Hierzu stellt man sich grundsätzlich hinter die Calicorn und deutet mit seinem Stab in die jeweilige Richtung, in die es weitergeht. Dazu gibt es vier Befehle: losgehen, anhalten, rennen und schleichen. Klingt simpel, ist es aber nicht. Leider ist die Steuerung recht hakelig und mühselig. Ich hatte große Schwierigkeiten mich an die Steuerung zu gewöhnen. Eine Art funkelnder Strahl zeigt, in welche Richtung man seine Herde führt. Oft sieht man diesen aber gar nicht richtig, wenn die Herde eine gewisse Größe erreicht hat. Zudem sind manche Calicorn auch richtige Riesen. Die Kamera lässt sich nicht weitreichend genug schwenken, um das zu kompensieren.

Was mir aber gefällt ist die unheimlich liebevolle und wunderschön gestaltete Welt außerhalb der Stadt. Man führt seine Herde über endlos scheinende Felder und Wiesen, lässt sie an Klippen entlang schleichen und rast durch die Strömungen kleiner Flüsse, um auf die andere Seite zu gelangen. Auf den Feldern gibt es immer wieder einige Blumenfelder, welche die Calicorn oder auch der Herdenführer selbst abgrasen können, um den Boost den sie zum Rennen benötigen aufzufüllen. Andere Blumenfelder lassen die Herde automatische rennen und wieder andere helfen dabei neue Abschnitte freischalten zu können. Wie das funktioniert möchte ich aber nicht spoilern.

Wenn man einmal nicht weiß, wie oder wo es weitergeht, verrät der Herbstwind die Richtung oder signalisiert mit fliegenden Blättern eine spezifische Stelle die überwunden oder aktiviert werden muss. Oft sind die Calicorn und ihre Kraft ganz entscheidend für das Voranschreitens der Reise.
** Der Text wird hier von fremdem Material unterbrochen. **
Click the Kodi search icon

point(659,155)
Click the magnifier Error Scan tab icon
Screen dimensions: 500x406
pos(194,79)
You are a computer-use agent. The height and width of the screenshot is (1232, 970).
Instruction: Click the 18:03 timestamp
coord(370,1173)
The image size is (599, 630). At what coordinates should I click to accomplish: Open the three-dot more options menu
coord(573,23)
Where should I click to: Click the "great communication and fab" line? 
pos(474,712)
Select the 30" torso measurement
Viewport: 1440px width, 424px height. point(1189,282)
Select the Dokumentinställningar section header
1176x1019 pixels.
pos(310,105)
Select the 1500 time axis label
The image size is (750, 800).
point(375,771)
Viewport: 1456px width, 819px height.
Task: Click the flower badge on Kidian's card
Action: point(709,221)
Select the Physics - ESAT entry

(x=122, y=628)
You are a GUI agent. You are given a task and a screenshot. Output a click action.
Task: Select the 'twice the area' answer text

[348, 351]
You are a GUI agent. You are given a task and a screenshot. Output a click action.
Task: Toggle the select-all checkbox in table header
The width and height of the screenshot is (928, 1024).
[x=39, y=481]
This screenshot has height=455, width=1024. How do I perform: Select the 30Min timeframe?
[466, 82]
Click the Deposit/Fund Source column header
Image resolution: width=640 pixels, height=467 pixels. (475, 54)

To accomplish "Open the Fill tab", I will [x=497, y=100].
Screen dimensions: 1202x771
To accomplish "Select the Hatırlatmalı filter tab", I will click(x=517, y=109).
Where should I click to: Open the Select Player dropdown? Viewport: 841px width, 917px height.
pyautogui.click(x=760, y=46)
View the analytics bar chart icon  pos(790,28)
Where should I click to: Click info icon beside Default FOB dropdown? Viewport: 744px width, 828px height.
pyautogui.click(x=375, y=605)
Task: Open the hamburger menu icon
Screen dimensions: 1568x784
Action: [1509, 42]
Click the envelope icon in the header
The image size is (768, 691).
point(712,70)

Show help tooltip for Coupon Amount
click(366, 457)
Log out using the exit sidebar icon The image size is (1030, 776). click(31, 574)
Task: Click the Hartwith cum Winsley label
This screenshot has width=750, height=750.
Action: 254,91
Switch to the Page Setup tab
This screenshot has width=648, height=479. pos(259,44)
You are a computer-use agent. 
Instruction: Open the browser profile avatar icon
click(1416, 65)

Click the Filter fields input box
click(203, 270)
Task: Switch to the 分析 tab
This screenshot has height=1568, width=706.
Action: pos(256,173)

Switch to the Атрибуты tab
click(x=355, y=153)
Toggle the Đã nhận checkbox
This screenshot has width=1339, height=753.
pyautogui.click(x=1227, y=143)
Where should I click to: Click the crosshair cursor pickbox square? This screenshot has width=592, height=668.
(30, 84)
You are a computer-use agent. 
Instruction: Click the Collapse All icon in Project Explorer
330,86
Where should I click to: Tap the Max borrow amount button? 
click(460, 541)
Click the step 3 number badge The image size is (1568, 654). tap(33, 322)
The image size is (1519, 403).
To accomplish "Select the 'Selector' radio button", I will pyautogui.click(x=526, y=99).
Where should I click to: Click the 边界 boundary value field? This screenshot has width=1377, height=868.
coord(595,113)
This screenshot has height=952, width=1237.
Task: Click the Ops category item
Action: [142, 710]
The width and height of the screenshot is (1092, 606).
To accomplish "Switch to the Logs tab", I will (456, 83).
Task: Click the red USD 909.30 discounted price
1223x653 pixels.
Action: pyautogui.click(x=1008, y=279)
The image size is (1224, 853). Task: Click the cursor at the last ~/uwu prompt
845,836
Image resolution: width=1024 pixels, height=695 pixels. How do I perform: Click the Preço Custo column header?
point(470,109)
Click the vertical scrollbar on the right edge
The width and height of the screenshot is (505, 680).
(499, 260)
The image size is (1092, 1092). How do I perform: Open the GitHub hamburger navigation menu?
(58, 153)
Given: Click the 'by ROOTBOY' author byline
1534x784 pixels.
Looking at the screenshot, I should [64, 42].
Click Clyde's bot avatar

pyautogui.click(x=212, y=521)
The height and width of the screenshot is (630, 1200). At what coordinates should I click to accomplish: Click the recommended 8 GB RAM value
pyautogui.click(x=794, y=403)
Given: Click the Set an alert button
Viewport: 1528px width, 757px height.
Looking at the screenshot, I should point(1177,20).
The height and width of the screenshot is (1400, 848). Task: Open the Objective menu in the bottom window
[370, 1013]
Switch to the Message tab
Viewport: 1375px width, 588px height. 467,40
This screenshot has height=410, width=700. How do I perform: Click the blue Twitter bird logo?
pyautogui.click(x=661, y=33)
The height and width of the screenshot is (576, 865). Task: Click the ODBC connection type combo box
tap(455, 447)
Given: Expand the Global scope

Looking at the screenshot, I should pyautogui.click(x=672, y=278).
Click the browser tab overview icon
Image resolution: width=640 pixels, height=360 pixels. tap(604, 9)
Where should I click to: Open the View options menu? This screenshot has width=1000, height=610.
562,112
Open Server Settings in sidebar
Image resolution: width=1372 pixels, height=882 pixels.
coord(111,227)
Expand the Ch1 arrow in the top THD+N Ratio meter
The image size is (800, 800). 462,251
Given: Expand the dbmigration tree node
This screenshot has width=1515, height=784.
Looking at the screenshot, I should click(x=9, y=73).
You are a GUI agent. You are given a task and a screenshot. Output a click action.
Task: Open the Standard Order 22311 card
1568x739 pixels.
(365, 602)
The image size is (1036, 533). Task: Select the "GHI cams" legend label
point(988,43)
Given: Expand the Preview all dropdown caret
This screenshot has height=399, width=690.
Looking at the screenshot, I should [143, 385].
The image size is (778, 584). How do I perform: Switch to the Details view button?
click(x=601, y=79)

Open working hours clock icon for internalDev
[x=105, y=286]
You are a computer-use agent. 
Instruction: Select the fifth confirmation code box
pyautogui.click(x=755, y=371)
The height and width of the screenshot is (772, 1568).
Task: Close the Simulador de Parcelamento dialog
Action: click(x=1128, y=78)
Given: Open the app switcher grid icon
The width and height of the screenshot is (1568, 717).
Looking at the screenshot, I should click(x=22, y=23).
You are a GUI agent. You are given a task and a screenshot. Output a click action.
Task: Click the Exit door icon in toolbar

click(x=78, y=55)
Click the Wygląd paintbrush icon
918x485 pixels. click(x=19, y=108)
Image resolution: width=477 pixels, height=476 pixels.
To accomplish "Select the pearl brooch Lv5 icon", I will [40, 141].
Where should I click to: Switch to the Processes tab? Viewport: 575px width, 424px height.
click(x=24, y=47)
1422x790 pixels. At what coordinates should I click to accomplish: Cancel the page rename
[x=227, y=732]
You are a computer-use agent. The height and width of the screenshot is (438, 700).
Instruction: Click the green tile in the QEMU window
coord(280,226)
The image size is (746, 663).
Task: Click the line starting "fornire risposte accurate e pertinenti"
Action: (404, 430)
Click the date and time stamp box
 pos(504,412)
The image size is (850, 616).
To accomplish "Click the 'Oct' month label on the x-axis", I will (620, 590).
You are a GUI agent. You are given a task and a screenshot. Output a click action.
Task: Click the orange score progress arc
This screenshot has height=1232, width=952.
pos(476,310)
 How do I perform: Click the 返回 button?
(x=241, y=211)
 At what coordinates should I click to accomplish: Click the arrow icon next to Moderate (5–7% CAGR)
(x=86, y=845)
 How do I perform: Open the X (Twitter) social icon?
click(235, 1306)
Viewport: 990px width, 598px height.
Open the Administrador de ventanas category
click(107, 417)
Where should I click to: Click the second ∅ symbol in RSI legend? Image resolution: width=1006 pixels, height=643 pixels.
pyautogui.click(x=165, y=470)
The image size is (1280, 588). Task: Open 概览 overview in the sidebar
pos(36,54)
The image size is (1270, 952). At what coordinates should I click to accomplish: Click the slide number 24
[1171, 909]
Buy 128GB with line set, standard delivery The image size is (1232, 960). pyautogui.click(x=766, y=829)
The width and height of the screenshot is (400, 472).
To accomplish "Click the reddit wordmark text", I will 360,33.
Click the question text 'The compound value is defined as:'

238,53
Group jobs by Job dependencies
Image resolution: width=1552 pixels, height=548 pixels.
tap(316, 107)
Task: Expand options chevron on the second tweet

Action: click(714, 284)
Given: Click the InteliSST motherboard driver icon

Wenn mal eine Wand aus dem Weg geräumt werden muss, ein Zaun im Weg ist oder Plattformen zusammengeschoben werden müssen, sind sie zur Stelle. Aber es warten auf sie nicht nur eine neue Herde und unendliche Weiten die erkundet werden wollen. Das Leben als Calicorn bringt auch Gefahren mit sich. Sie haben nämlich Fressfeinde.

Eine Schar von gruseligen und überdimensional großen Eulen wartet nur darauf sich eines deiner Calicorn zu krallen. Man trifft immer wieder in kleinen, sehr engen Bereichen auf sie. Sie scheinen relativ blind zu sein, denn es stört sie nicht wenn man sich direkt an ihnen vorbeischleicht. Dafür haben diese Eulen aber ein Warnsystem: kleine Steinhaufen mit Stachelkugeln obendrauf. Wenn man diese anrempelt bekommen das die Eulen mit. Schmeißt man zu viele von ihnen um, muss man schnell sein wenn man nicht seine Herde verlieren will.

Diese Abschnitte sind teilweise durch die schlechte Sicht extrem knifflig und man kommt nur sehr sehr langsam voran. Die Stacheln können außerdem die Calicorn verletzen, was aber durch das Fressen von Früchten die alle Nase lang auftauchen schnell zu beheben ist. Die Pflege der Tiere macht am meisten Spaß. Sie sind wirklich unnormal süß, wenn man sie krault. Und umso trauriger ist es, wenn eines von ihnen von den Eulen gefressen wird.

Unterwegs trifft man ansonsten auf keine andere Person. Man spielt die einzige menschliche Person und selbst als Herdenführer mit großen Wuscheltieren fühlt es sich dennoch schrecklich einsam an. Es ist auf jeden Fall das perfekte Spiel für einen verregneten Herbsttag, aber danach muss ich persönlich etwas fröhliches spielen, um meine Stimmung wieder zu heben. Wer atmosphärische Spiele ohne großen Inhalt mag wird Herdling definitiv lieben.

Ein herzliches Dankeschön an Panic für die Bereitstellung des Mustercodes. Getestet auf Nintendo Switch.